A particularly inefficient way to sort a given list of integers consists of generating a random permutation of it and check if such permutation contains the elements correctly sorted. That is the so called bogosort algorithm, performing asymptotically (e−1)·n! integer comparisons and (n−1)·n! swaps in average. This kind of algorithm however has several problems. First, it requires a random generator. Then, the best case runtime is very low, just n−1 integer comparisons and no swaps if the given list is already sorted. Finally, the worst case run time is unbounded.
A variation of bogosort that liminates randomness consists of generating all n! permutations of the given list and then search for the one that contains the elements correctly sorted. This keeps the average run time in Ω(n!) integer comparisons, but still produces a low n−1 number of comparison in the best case.
In order to keep the best case run time high, we will change the strategy to find the correctly sorted permutation. Instead of performing a linear search on the list of permutations, we will sort all n! permutations in lexicographical order, and return the first one of them.
The sorting of the list of integer lists can be performed with any standard algorithm such as bubblesort, which runs in Θ(n²) time. The lexicographical order of integer lists is defined so that L1 < L2 precisely when the first index k ∈ [1,...,n] for which they differ verifies L1[k] < L2[k]. So, comparing two integers lists requires at least one integer comparison, and the total time (number of integer comparisons) required to sort n! permutations of n elements in lexicographical order using bubblesort will be Ω((n!)²).

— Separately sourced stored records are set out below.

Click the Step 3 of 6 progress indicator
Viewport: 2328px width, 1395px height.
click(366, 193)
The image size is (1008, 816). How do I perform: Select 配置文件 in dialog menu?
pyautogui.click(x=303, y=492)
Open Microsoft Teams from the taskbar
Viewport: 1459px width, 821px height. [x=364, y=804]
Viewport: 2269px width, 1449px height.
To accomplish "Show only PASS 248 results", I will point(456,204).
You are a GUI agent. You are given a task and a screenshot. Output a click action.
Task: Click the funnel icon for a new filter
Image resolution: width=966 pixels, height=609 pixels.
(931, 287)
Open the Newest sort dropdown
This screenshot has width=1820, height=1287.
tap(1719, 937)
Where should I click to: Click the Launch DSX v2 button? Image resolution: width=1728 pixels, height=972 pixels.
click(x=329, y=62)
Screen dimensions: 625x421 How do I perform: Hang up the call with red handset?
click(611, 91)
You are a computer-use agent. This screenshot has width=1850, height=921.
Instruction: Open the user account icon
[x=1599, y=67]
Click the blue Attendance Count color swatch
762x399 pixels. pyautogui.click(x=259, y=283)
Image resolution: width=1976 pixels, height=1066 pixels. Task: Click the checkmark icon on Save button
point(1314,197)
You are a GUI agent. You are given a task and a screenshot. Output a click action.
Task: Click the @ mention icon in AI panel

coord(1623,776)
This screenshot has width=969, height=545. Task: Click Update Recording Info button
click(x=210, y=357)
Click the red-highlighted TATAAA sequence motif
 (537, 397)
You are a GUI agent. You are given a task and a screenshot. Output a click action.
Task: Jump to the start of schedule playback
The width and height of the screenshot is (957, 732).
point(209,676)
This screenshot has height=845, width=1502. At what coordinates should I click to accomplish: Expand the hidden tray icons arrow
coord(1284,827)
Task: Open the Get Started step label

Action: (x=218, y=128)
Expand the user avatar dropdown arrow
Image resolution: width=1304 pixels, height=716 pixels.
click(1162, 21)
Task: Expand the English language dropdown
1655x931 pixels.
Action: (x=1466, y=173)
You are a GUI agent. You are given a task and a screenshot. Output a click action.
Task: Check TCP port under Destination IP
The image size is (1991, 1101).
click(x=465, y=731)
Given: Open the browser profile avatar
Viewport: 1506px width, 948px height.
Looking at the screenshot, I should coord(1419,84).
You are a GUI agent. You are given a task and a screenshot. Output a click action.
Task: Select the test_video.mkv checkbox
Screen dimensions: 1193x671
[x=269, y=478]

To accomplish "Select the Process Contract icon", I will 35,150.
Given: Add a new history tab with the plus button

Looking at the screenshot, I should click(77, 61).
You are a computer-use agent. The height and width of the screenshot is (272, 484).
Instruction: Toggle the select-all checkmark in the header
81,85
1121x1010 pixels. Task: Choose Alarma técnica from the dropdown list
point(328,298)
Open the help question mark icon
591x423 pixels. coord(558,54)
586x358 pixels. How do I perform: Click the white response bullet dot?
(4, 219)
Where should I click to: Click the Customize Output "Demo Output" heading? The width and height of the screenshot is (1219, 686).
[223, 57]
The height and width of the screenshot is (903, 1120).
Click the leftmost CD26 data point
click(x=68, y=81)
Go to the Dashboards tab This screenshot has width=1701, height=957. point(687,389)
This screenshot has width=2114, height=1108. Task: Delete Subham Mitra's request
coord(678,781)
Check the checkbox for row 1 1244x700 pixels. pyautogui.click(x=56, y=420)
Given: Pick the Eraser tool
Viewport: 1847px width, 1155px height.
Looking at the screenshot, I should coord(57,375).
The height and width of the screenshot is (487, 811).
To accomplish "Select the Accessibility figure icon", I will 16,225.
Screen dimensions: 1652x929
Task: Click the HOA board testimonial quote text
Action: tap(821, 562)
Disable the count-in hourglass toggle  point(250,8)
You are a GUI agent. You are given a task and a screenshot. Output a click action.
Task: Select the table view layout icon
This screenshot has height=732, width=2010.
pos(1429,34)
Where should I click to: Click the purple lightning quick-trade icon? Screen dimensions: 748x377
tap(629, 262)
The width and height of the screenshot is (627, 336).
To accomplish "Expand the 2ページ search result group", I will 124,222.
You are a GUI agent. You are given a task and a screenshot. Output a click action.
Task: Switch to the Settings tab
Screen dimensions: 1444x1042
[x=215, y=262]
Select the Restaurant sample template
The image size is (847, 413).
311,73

Now, replace bubblesort with another instance of the algorithm just described, i.e., instead of using bubblesort to sort the n! permutations of the original list of n integers, generate the (n!)! permutations of the list of n! permutations, and then sort lexicographically the list of permutations of permutations. The first element will be a list of permutations of integers lists, and the first element of it will be the original list of n integers sorted in increasing order. The number of integer comparisons performed will now be Ω(((n!)!)²).
We finally answer the question of how inefficient a sort algorithm can be.
To do so we define the following sort algorithm, that takes a list of integers L, and an increasing computable function f: ℕ→ℕ as its arguments.
Our algorithm calls multilevelsort(L, k) with the parameters of L and k = f(length(L)).
For k=0, multilevelsort just performs bubblesort on L. For k > 0, multilevelsort performs k recursive selfcalls before using bubblesort. Its run time is Ω(((...(n!)!...!)!)²) = Ω((n)!^(k)).
Therefore, the runtime of worstsort, that takes f, is Ω((n!^(f(n))²), showing that a sort algorithm can be made as inefficient as we wish, with its runtime growing at least as fast as any growing computable function.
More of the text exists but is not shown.